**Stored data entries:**
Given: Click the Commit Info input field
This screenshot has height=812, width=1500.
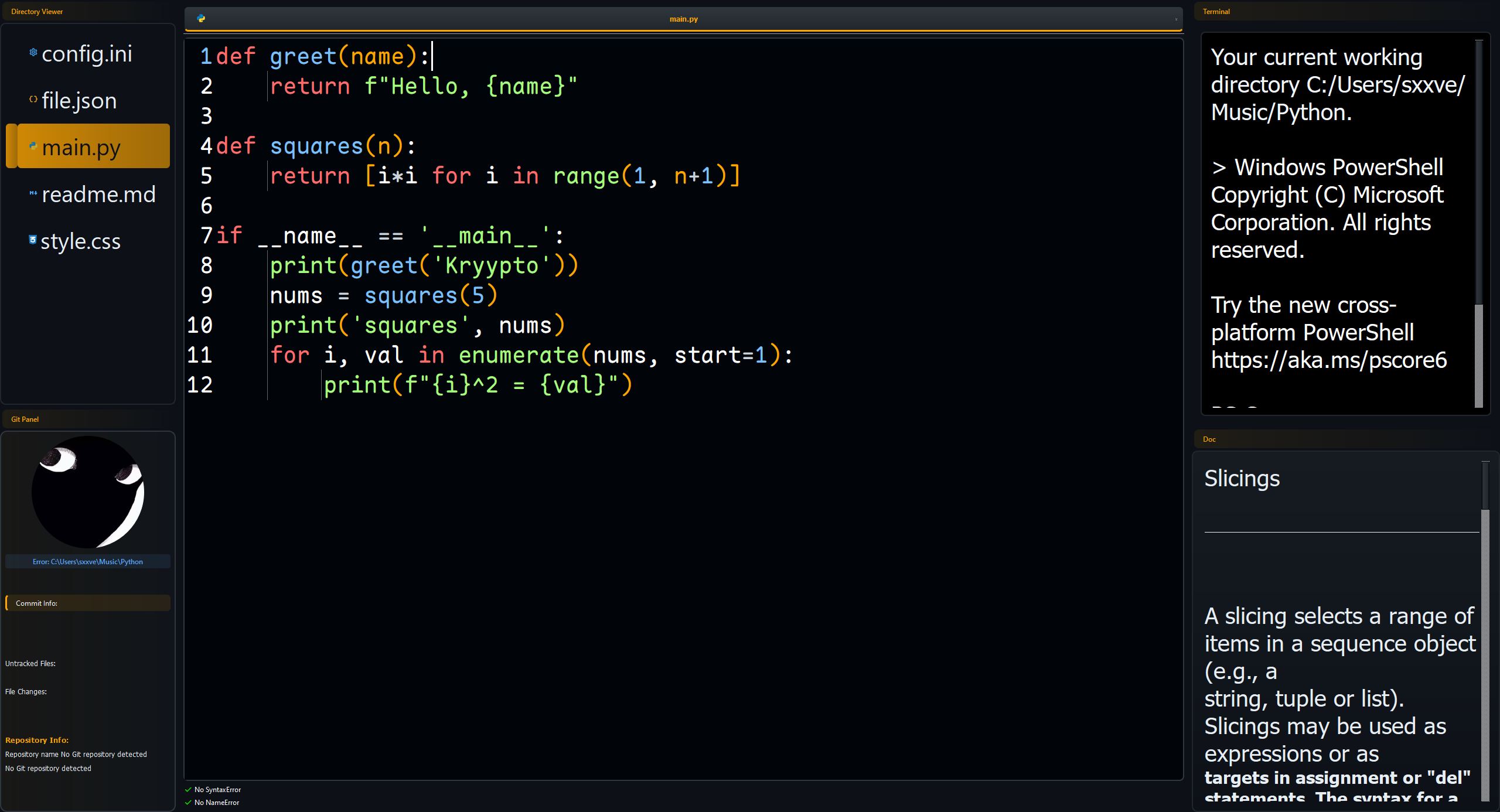Looking at the screenshot, I should click(x=88, y=603).
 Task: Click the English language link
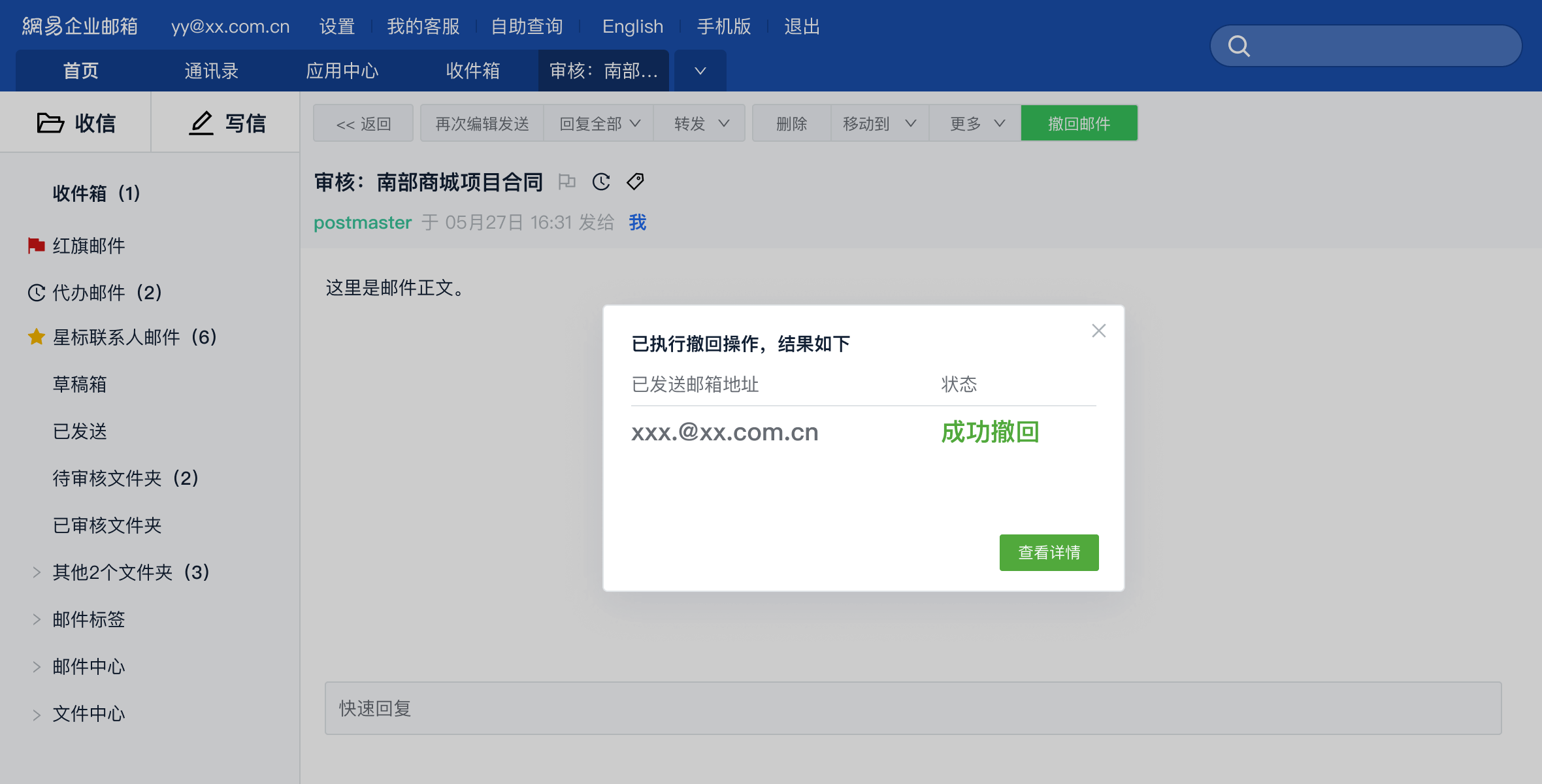(632, 26)
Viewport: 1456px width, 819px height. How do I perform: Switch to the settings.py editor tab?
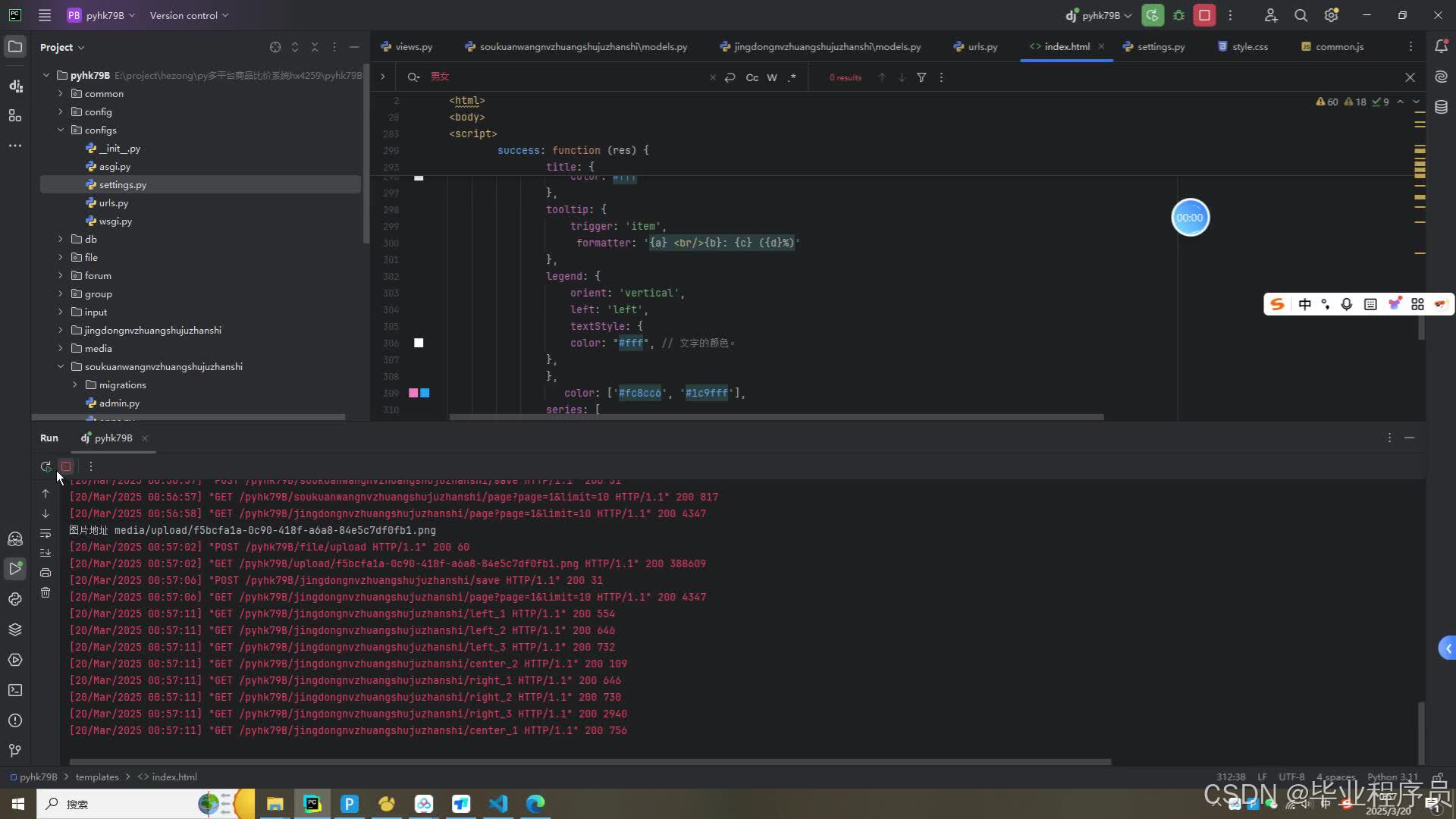1160,46
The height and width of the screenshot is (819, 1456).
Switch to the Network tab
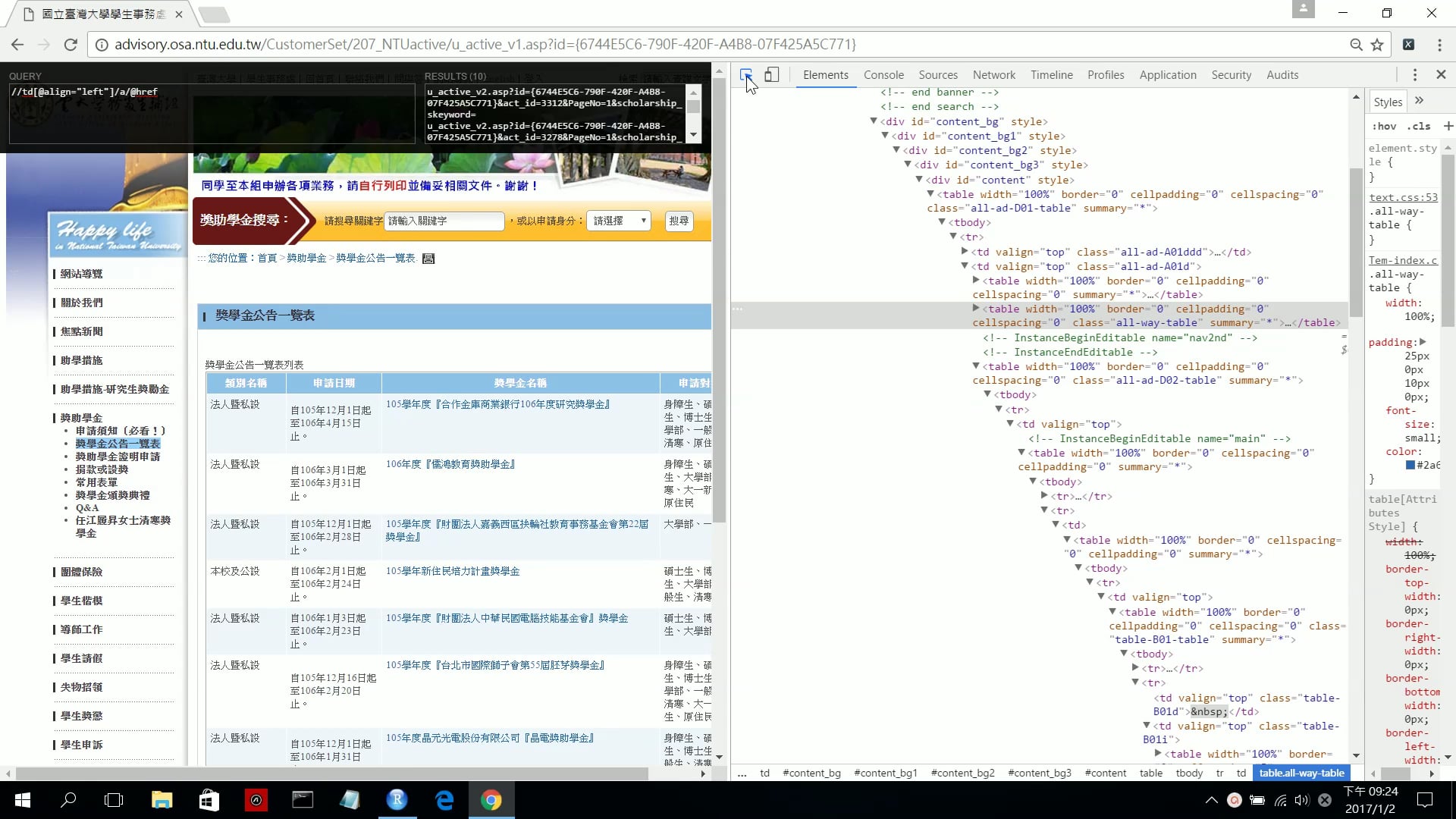coord(993,75)
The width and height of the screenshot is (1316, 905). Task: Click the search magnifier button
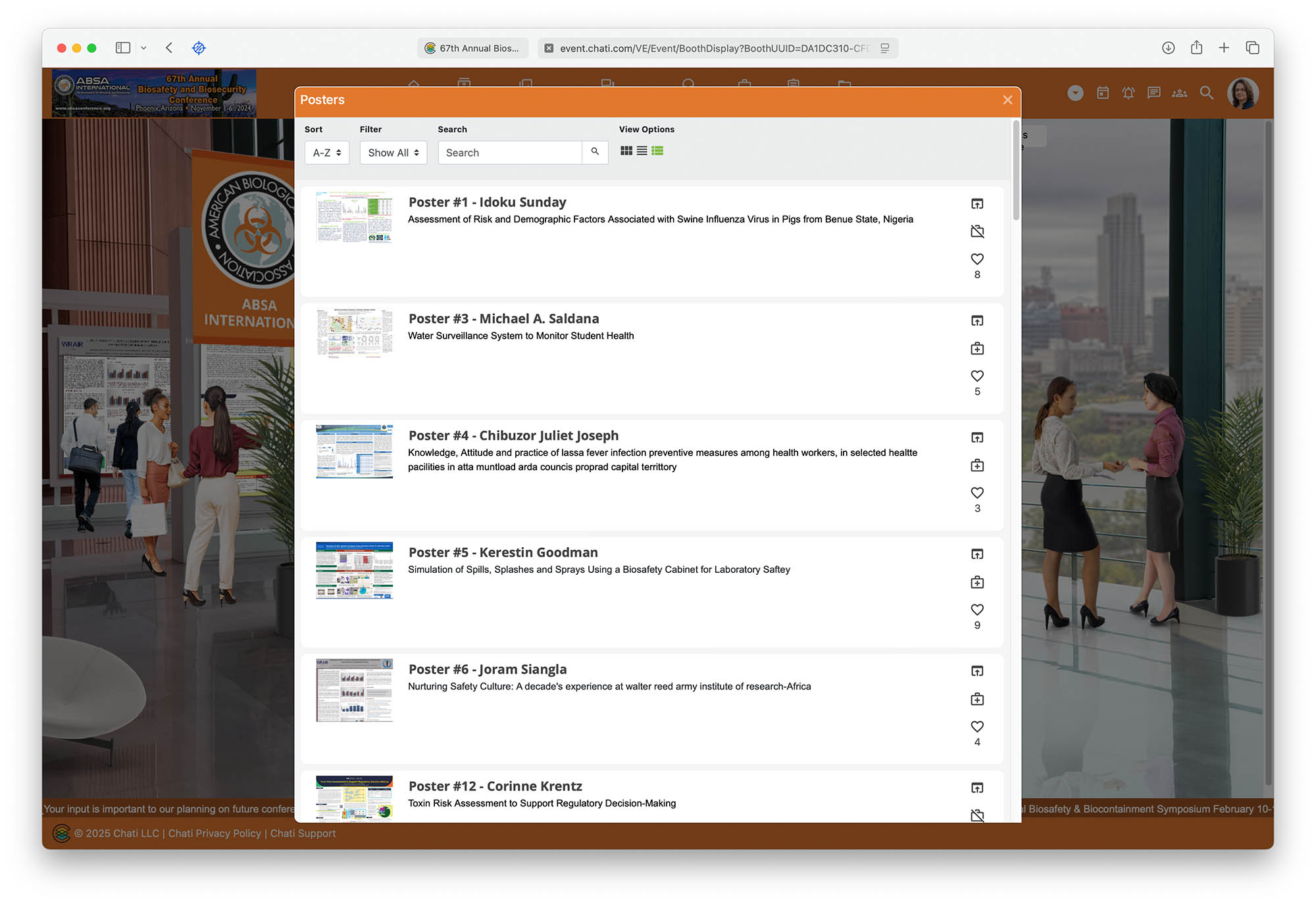(x=595, y=152)
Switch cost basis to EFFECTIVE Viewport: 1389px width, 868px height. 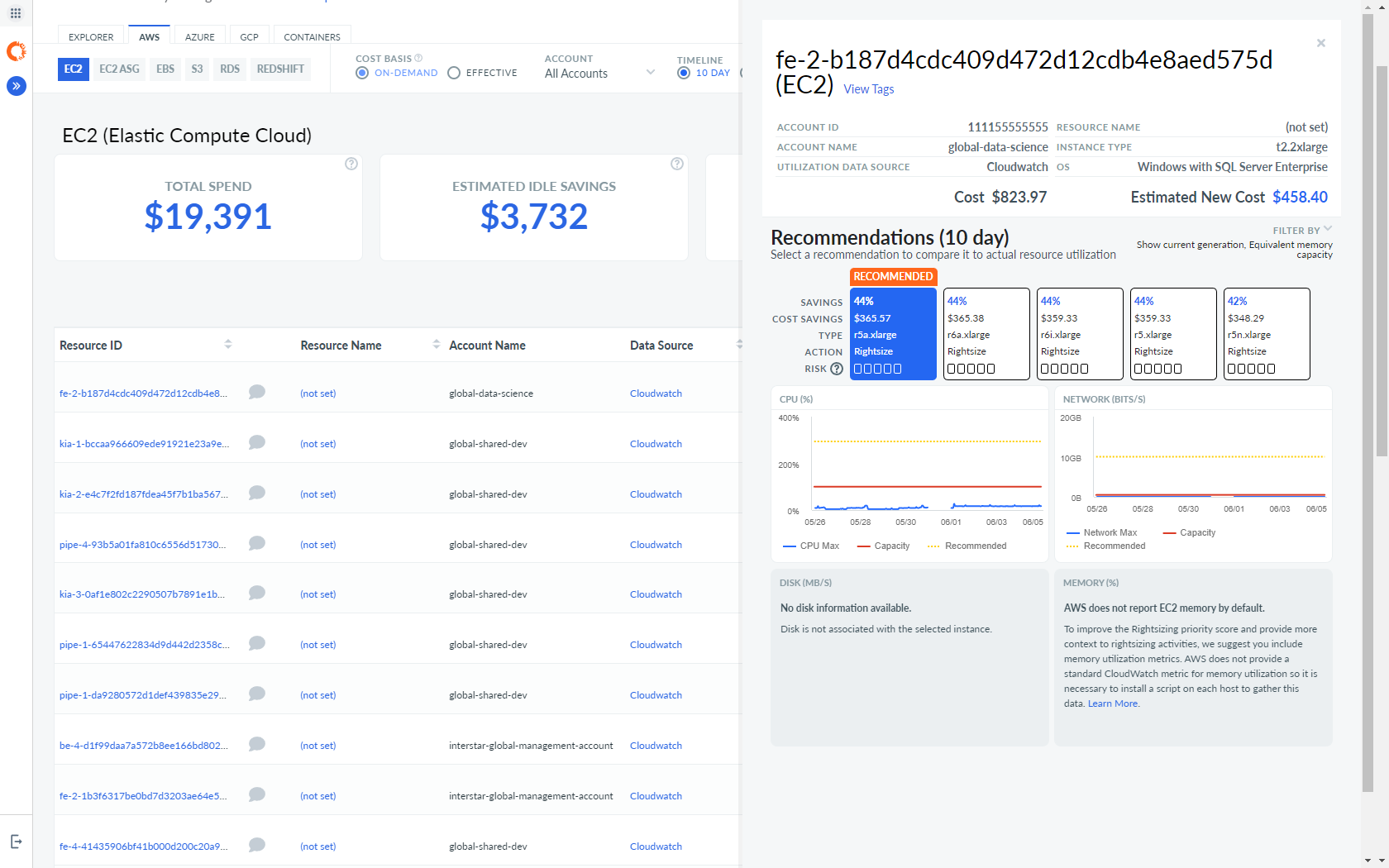[x=454, y=73]
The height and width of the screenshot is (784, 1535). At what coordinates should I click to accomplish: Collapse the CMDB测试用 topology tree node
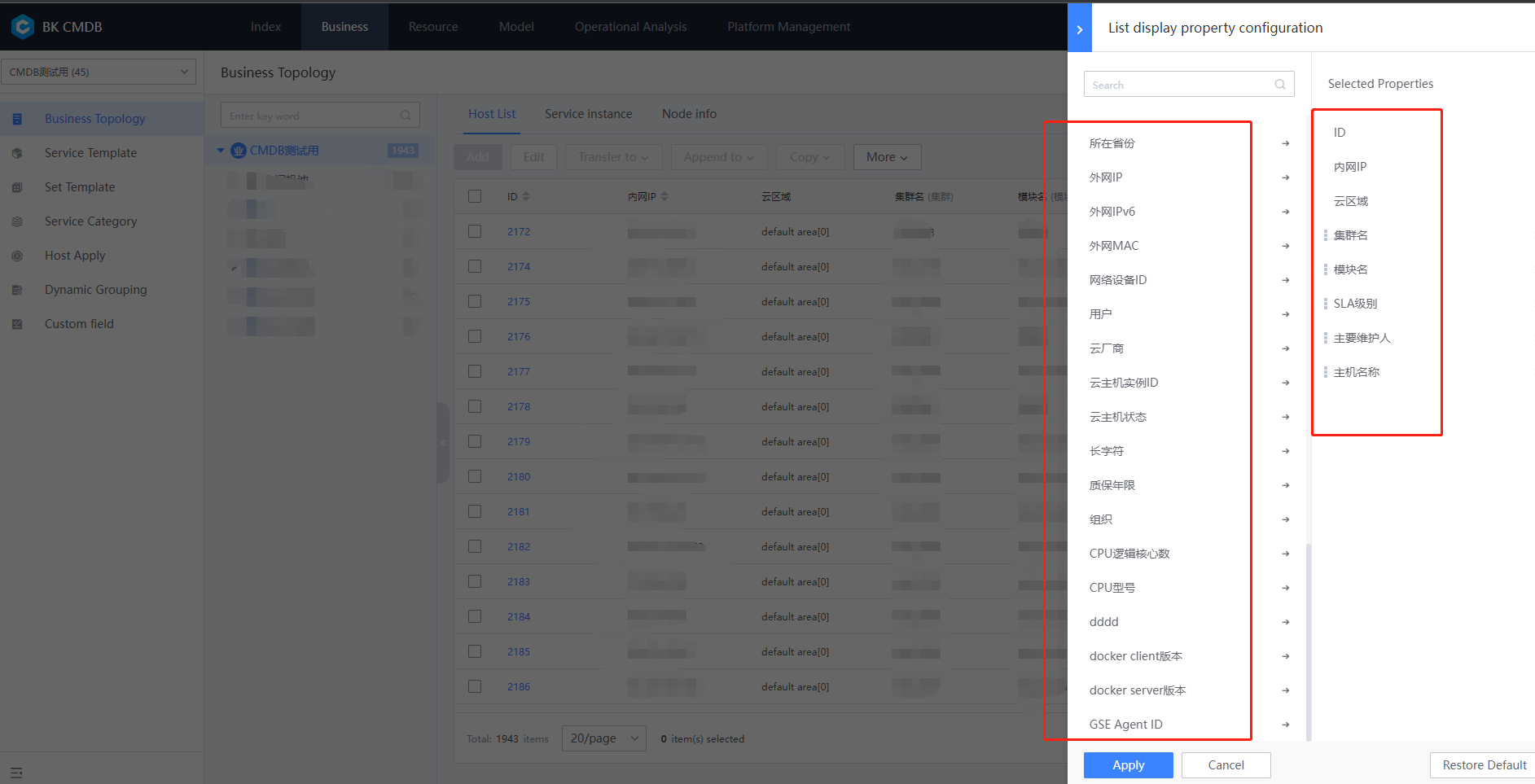(x=220, y=150)
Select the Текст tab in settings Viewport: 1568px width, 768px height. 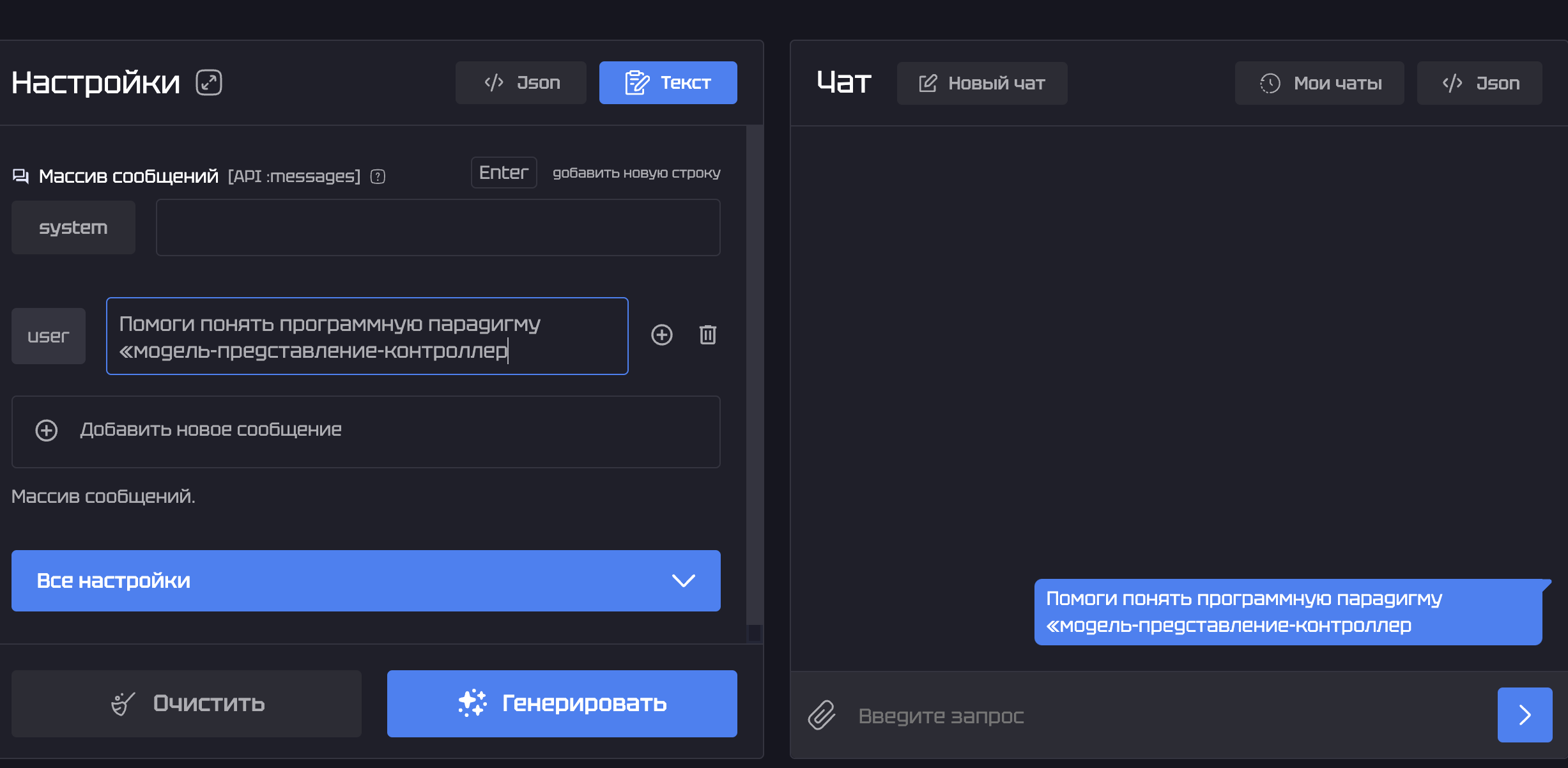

**What you need to do:** A picture must not appear in the copy. Transcribe exactly the lines from the one with "The height and width of the screenshot is (784, 1535)." through the final line of the entries, both included, and no more.

**Written answer:**
The height and width of the screenshot is (784, 1535). At what coordinates should I click to accomplish: Collapse the CMDB测试用 topology tree node
(x=220, y=150)
Select the Текст tab in settings Viewport: 1568px width, 768px height. 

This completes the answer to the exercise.